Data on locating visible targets
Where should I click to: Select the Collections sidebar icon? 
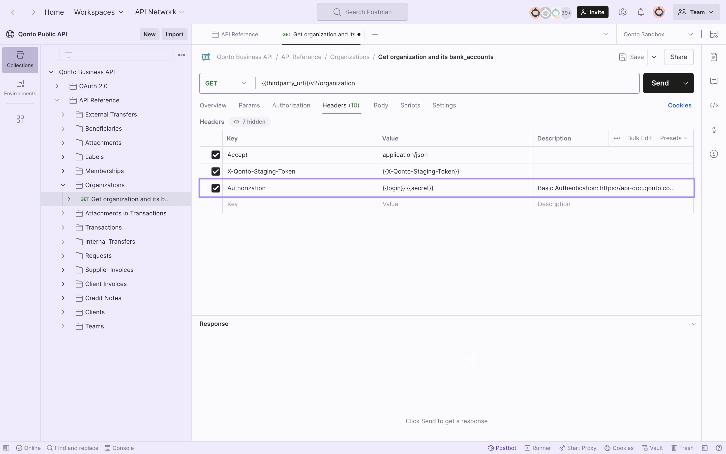[x=20, y=60]
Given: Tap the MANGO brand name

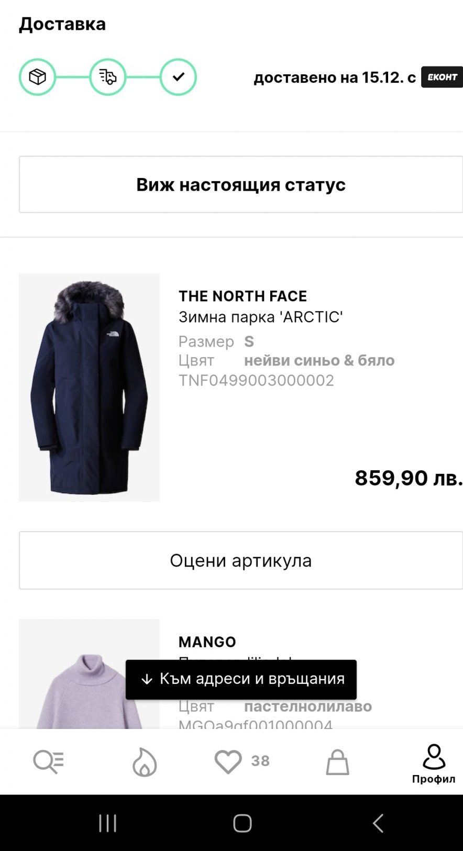Looking at the screenshot, I should pos(207,642).
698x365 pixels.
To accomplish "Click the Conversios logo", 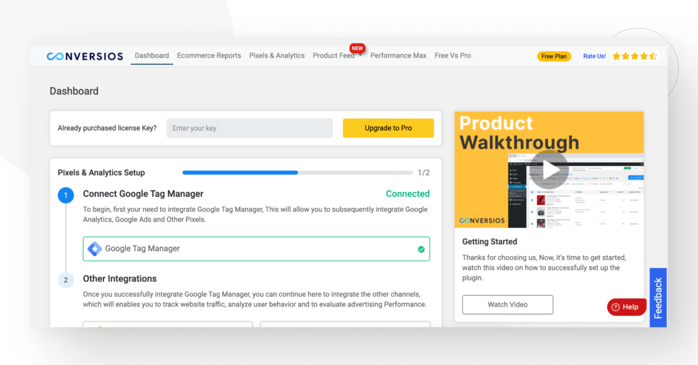I will [x=85, y=56].
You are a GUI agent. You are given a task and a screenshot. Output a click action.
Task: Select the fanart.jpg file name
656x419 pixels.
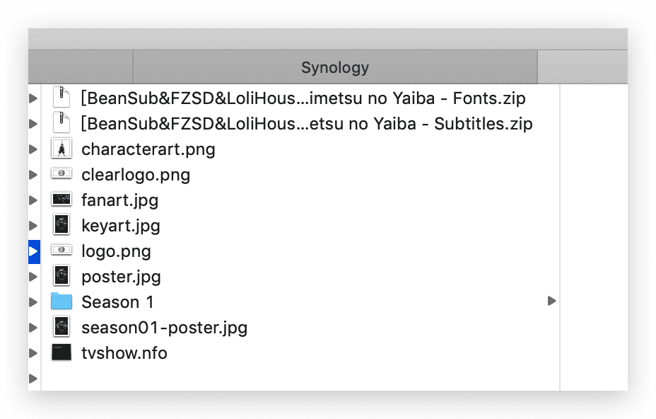pyautogui.click(x=120, y=200)
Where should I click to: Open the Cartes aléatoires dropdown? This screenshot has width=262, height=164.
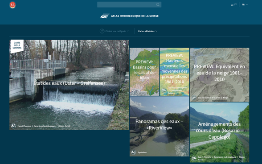pyautogui.click(x=147, y=31)
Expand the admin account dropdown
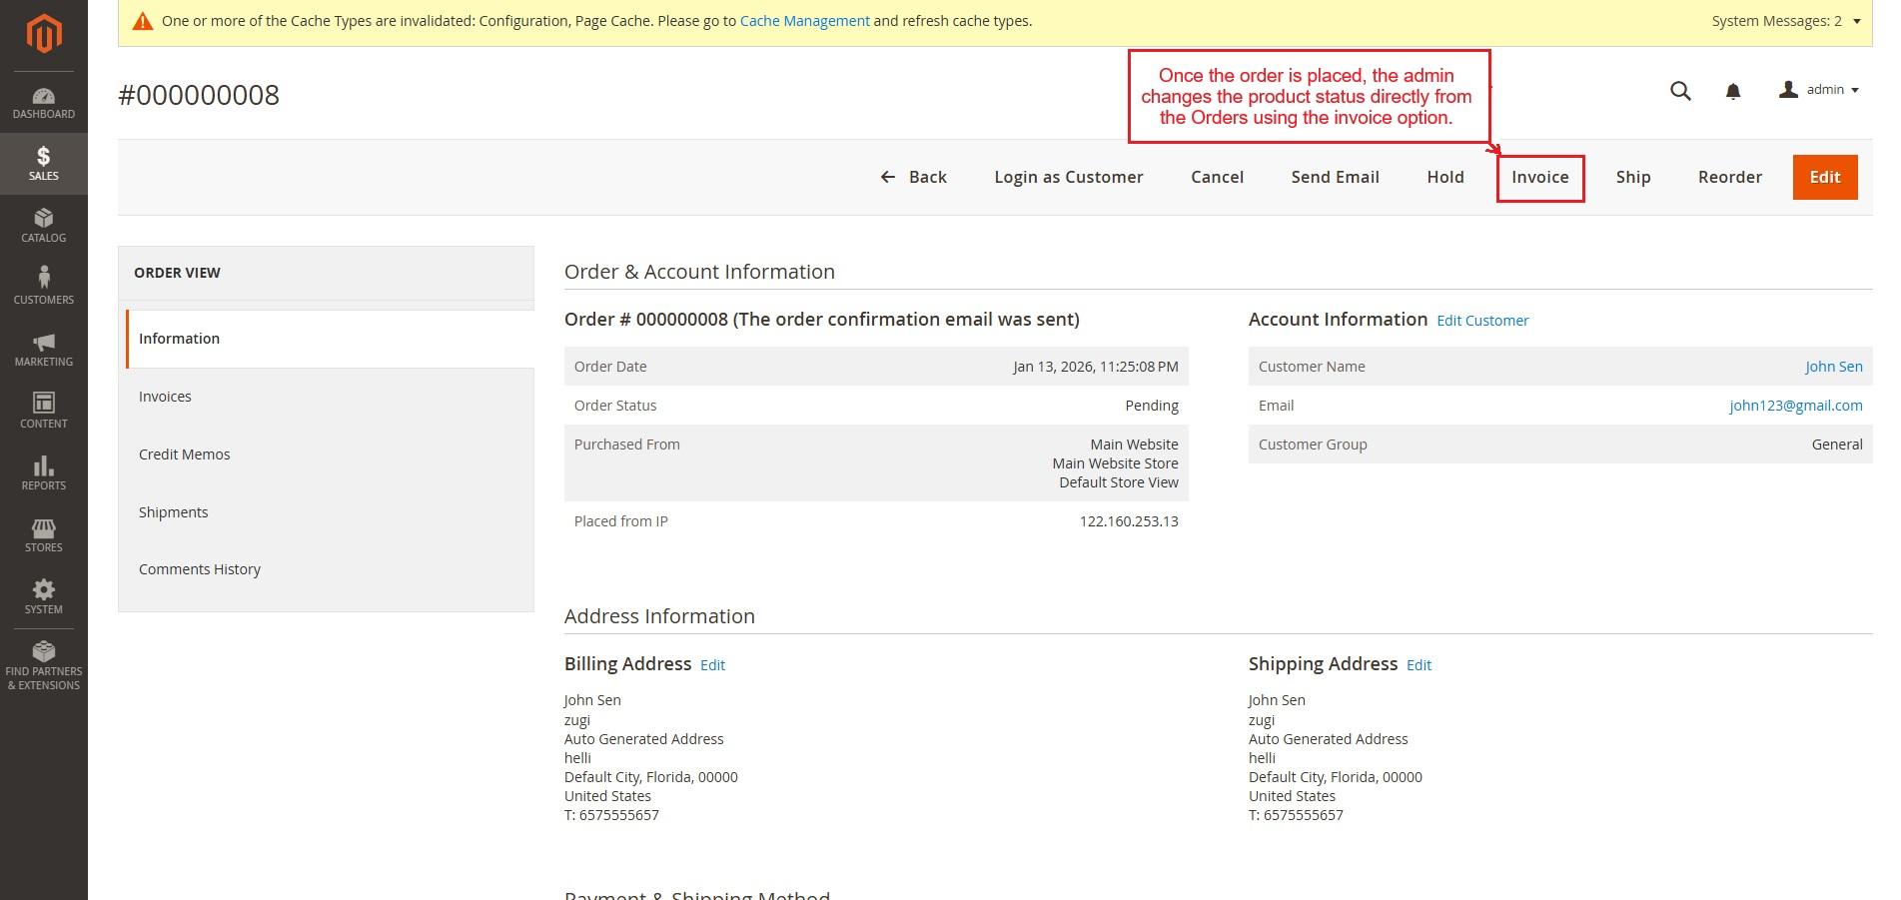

TASK BRIEF
Could you rewrite the part of the data that opens with the line containing "You are a GUI" and runs through the end of the data, replacing "screenshot" with "image" and changing nothing else, with the pictures left out of your answer?

SOLUTION FOR THIS TASK
You are a GUI agent. You are given a task and a image. Output a click action.
Task: Select the fanart.jpg file name
656x419 pixels.
pyautogui.click(x=120, y=200)
Where should I click to: Open the Cartes aléatoires dropdown? This image has width=262, height=164.
pyautogui.click(x=147, y=31)
Expand the admin account dropdown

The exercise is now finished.